ユニークで多彩な個性的ロック
高校時代から大学時代、リアルタイムで体験していた。その音世界が気になって、その都度その都度、チャレンジするんだが、なかなか体に入らない。聴く度に「敗退」していたロック・バンドがある。グレイトフル・デッド(Grateful Dead)。1965年、米国西海岸で結成されたロック・バンド。スタイルはユニークで多彩。他のロック・バンドとは一線を画する存在。
1970年代後半、グレイトフル・デッドを聴く度に「ん〜、良く判らん」。それでも、その音をFMで耳にする度になぜか聴きたくなる。それで再びチャレンジするのだが「ん〜、良く判らん」の繰り返し。1980年代に入って、一旦はグレイトフル・デッドを諦めることになる。
さて、2001年だったと記憶する。グレイトフル・デッドのボックス盤がリリースされる。その名は『Golden Road』。rグレイトフル・デッドワーナー時代の全オリジナル・アルバムにDeadの真骨頂であるライヴ音源、未発表音源などをCD12枚に収めたボックス・セットである。このボックス盤を入手し、グレイトフル・デッドに再チャレンジ。今では、グレイトフル・デッドは、僕のお気に入りバンドのひとつになった。
僕はデッドを、大学時代最終年の1981年のアルバムから遡って聴くことが「マナー」である。1981年の作品、Grateful Dead『Reckoning』(写真)から遡って聴きなおすと、デッドの「ユニークで多彩」という個性が良く判るのだ(恐らく僕だけだけど)。1981年のロック&ポップスは「AOR」の時代。そんな中で、この盤はなかなかユニークな内容に仕上がっている。
バンド結成15周年を記念したライヴが収録されたライブ盤である。

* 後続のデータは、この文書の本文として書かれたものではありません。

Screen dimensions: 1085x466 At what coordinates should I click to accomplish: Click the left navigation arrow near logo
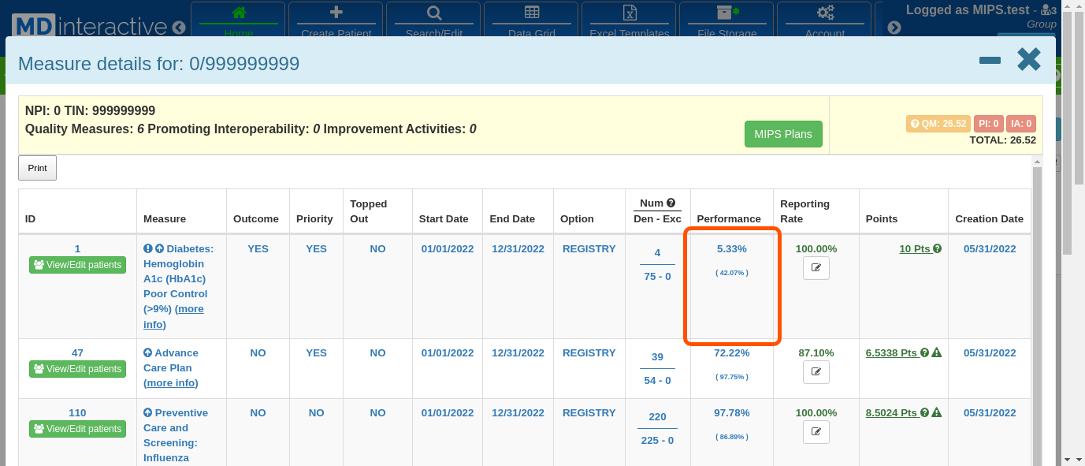tap(179, 28)
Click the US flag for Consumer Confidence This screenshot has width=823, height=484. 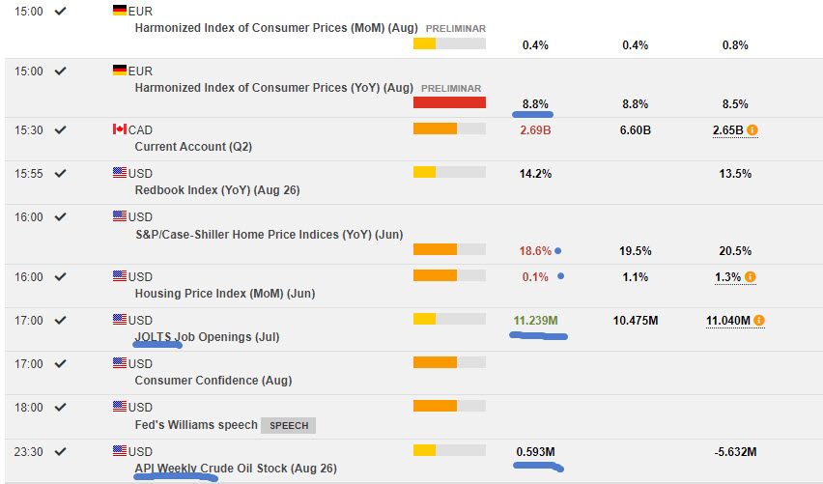point(120,364)
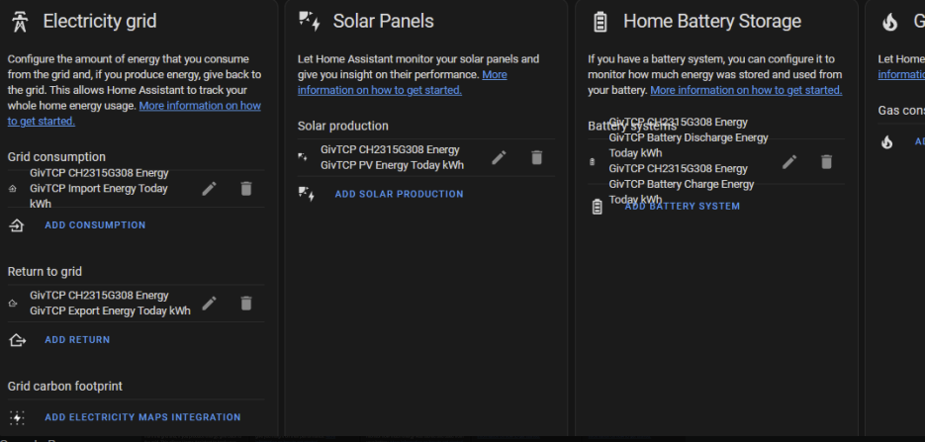Viewport: 925px width, 442px height.
Task: Delete the Export Energy return entry
Action: (246, 303)
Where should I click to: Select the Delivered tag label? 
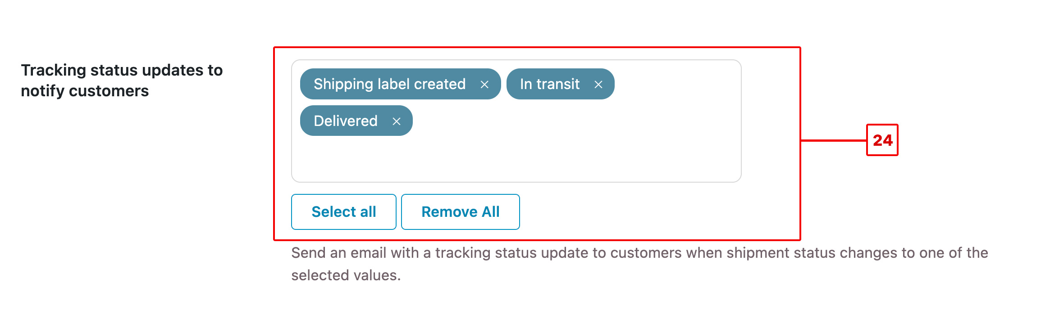[346, 121]
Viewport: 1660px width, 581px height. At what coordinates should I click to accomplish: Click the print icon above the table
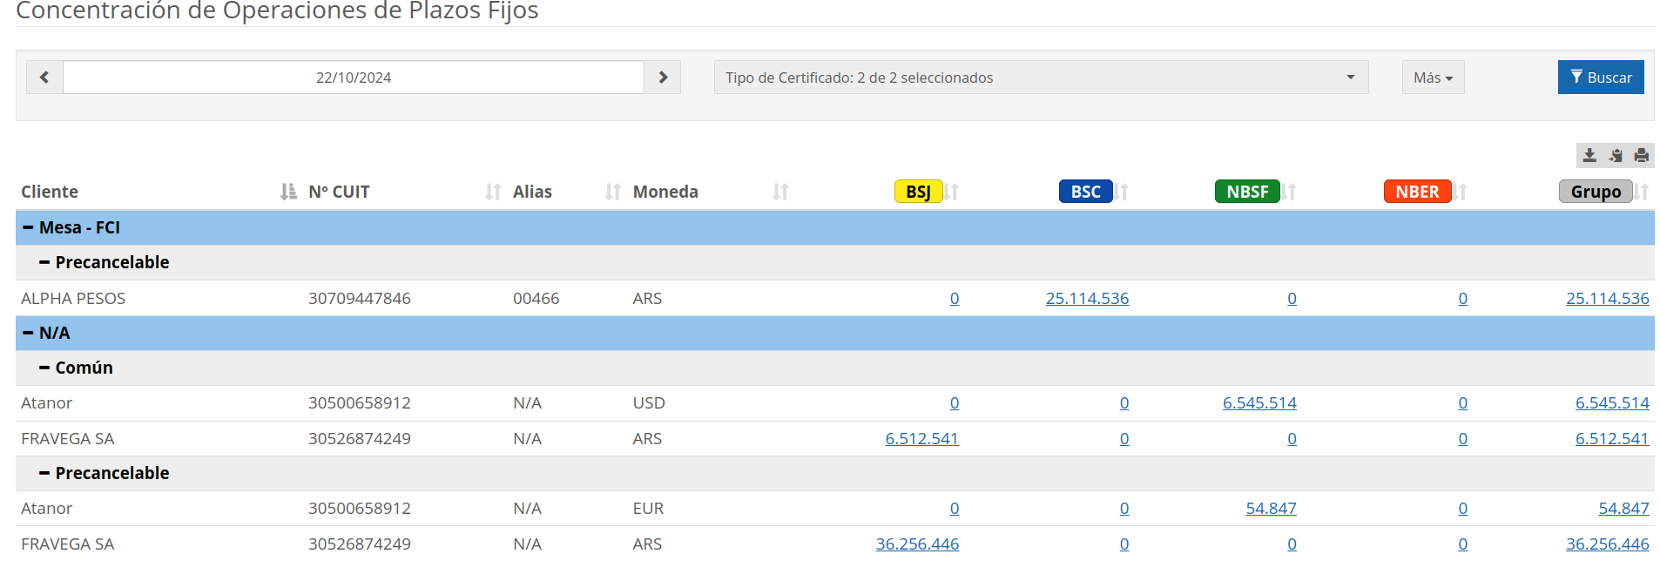tap(1642, 155)
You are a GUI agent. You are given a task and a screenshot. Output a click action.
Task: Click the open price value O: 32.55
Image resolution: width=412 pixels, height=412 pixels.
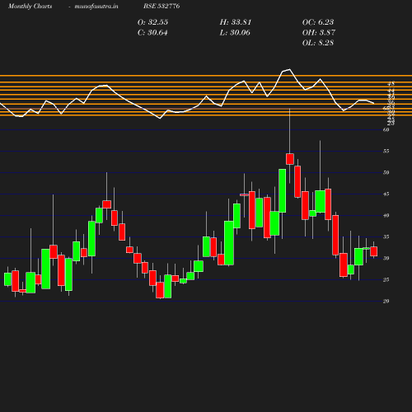[152, 22]
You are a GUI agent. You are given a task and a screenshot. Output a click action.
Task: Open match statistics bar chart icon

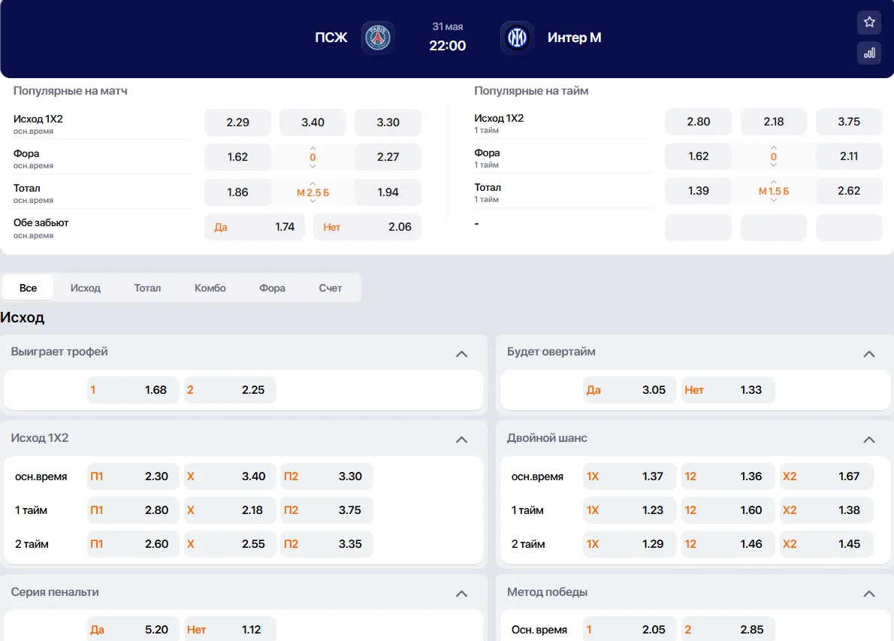869,53
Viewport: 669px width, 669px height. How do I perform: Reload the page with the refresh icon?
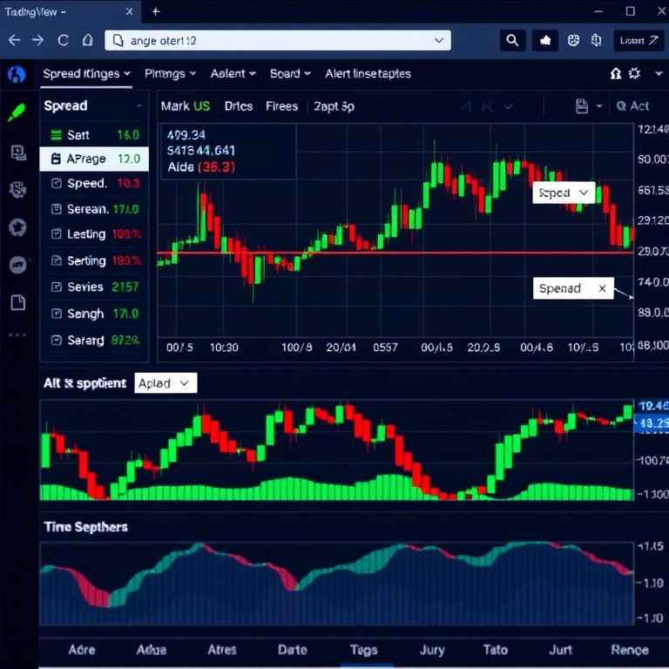pos(63,40)
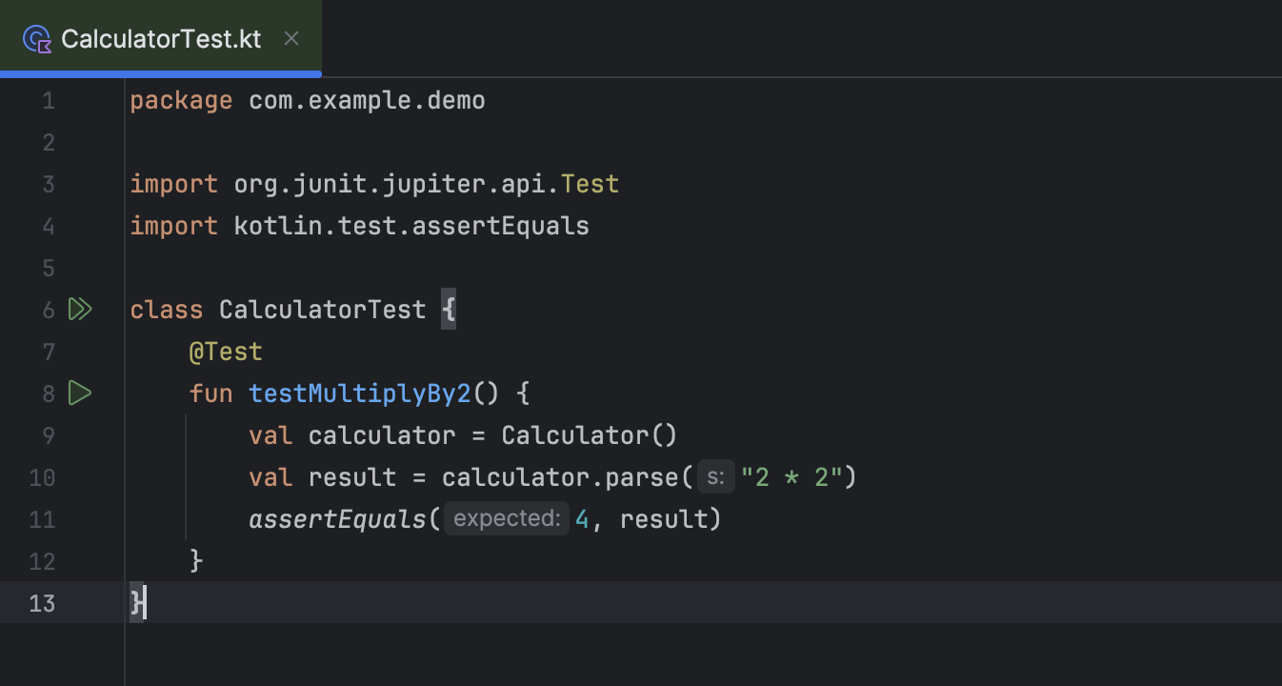Image resolution: width=1282 pixels, height=686 pixels.
Task: Click the 'expected:' parameter hint inlay
Action: pyautogui.click(x=507, y=519)
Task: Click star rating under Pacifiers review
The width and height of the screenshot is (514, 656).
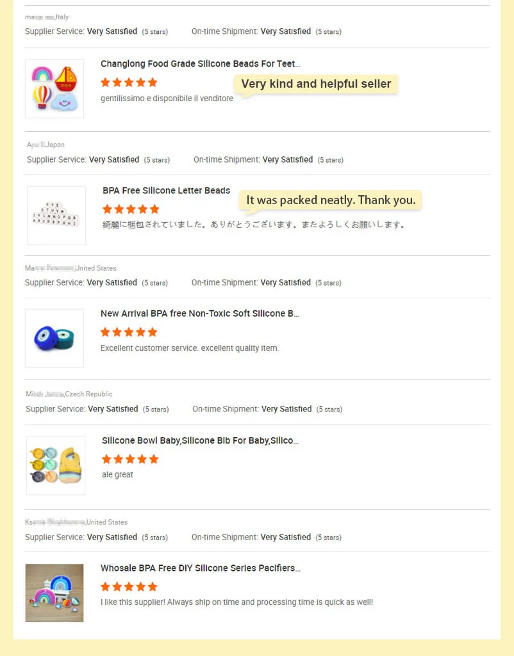Action: [129, 586]
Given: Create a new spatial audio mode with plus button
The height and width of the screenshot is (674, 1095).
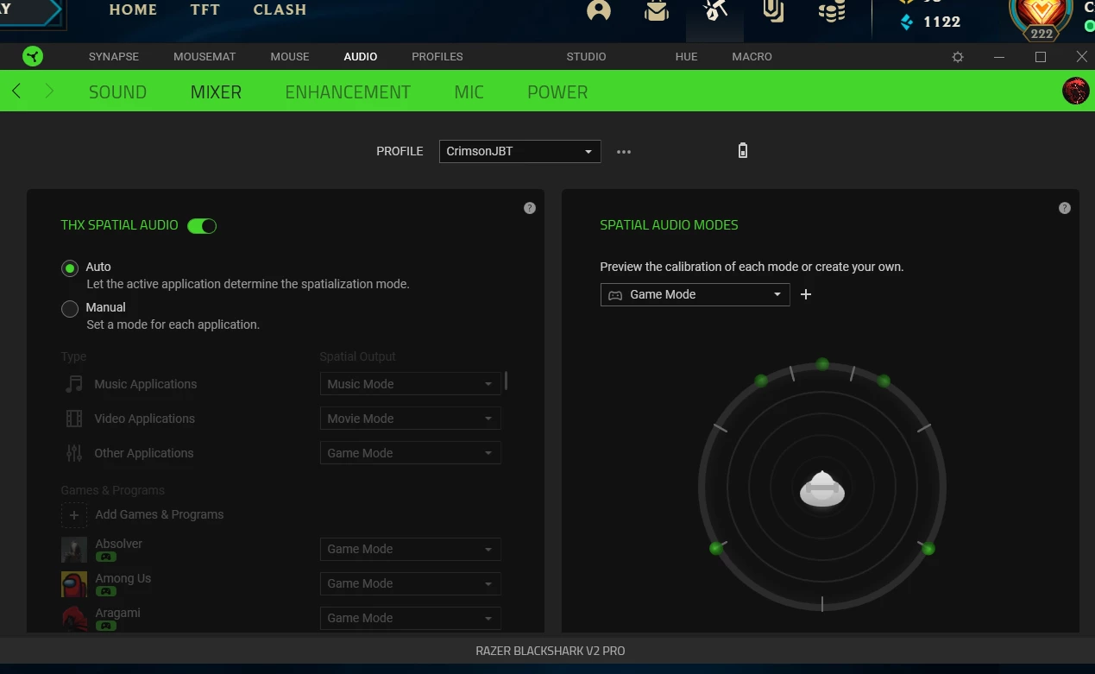Looking at the screenshot, I should [805, 294].
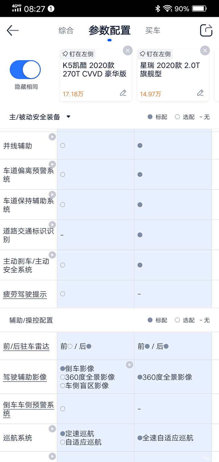This screenshot has height=462, width=219.
Task: Open the 驾驶辅助影像 term link
Action: [x=25, y=377]
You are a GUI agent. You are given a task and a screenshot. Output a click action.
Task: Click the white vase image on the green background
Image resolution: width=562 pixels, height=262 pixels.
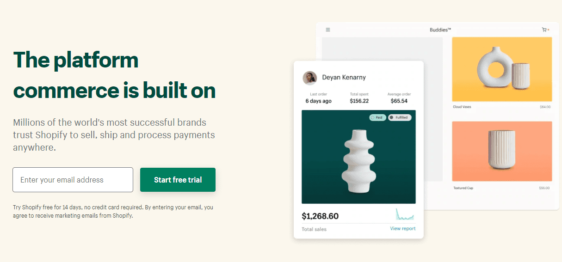358,157
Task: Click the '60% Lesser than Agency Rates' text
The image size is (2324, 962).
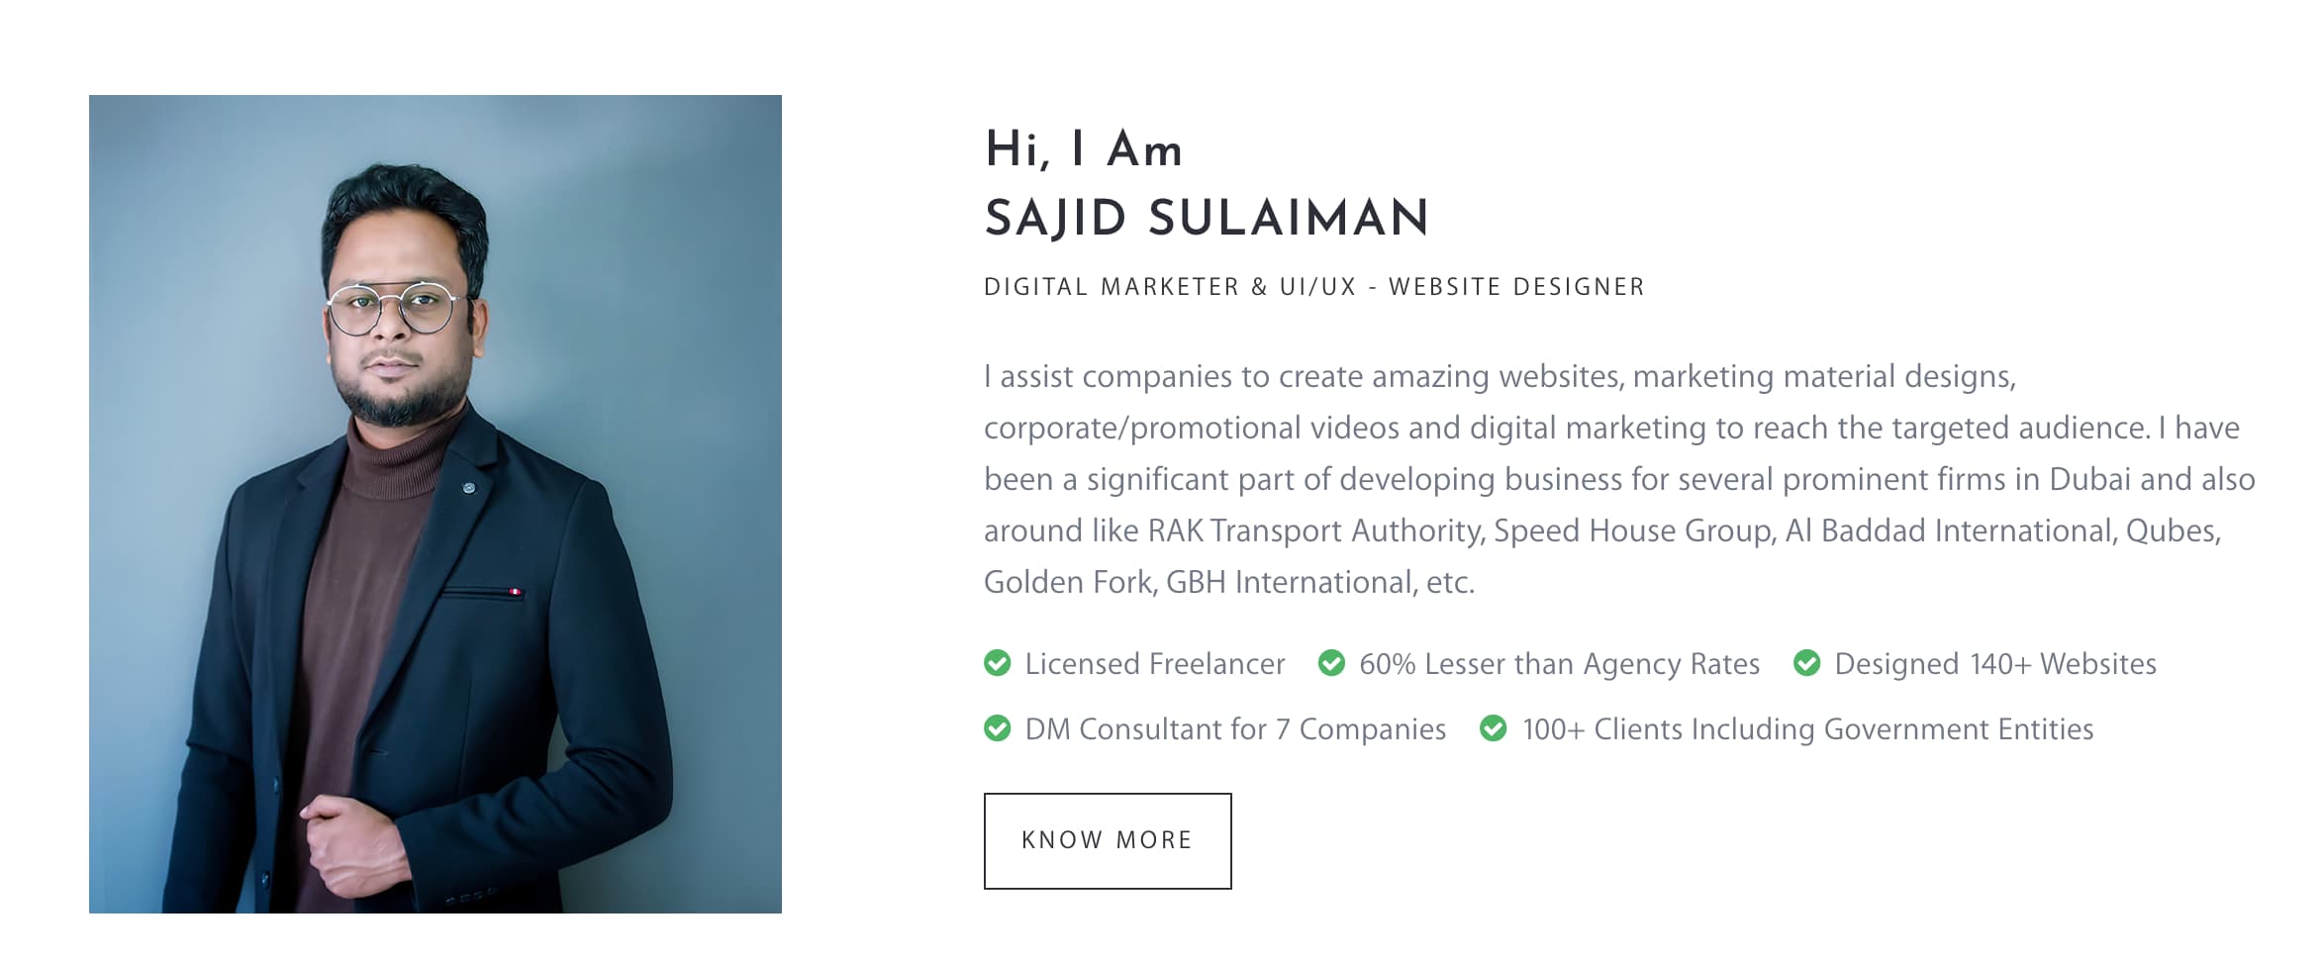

1980年の秋に行われたライヴを収録したもの。アコースティック・セットとエレクトリック・セットから構成され、サンフランシスコとニューヨークで計21回に渡って行われた。そのアコースティック・セットが収録されたのがこの『Reckoning』。
ライブ音源は「その時のデッドの個性」をダイレクトに体験できる。このアコースティック・セットの基本は米国ルーツ・ミュージック。カントリーやジャズ、ブルースなどの要素を取り込み、散りばめられている。主にブルーグラスやカントリー、ブルースなど米国ルーツ・ミュージックのカヴァーが演奏されていて、デッドの個性の基本が良く判る。
デッドの演奏の特徴は「暖かみがあり、ゆるくて心地良い」。演奏は精緻にカッチリ整った演奏では無い。逆に適度に緩くて心地良い。ジャズのアドリブ展開の様に、心地良い自由と緩く大らかな規律の中で、ほんわかソウルフルな歌唱と演奏が繰り広げられる。
このデッドの演奏の特徴である「暖かみがあり、ゆるくて心地良い」が、若き日には理解出来なかったのだ。聴く心に余裕と寛容さが無かったのだろう。2001年、ボックス盤を入手した時が43歳。人生も半ばを過ぎ、やっと聴く心に余裕と寛容さが備わって、やっとこさ、グレイトフル・デッドの個性が理解出来た次第。テンション高く尖っているばかりが人生では無いとデッドは教えてくれた。
東日本大震災から6年8ヶ月。決して忘れない。常に関与し続ける。がんばろう東北、がんばろう関東。自分の出来ることから、ずっと復興に協力し続ける。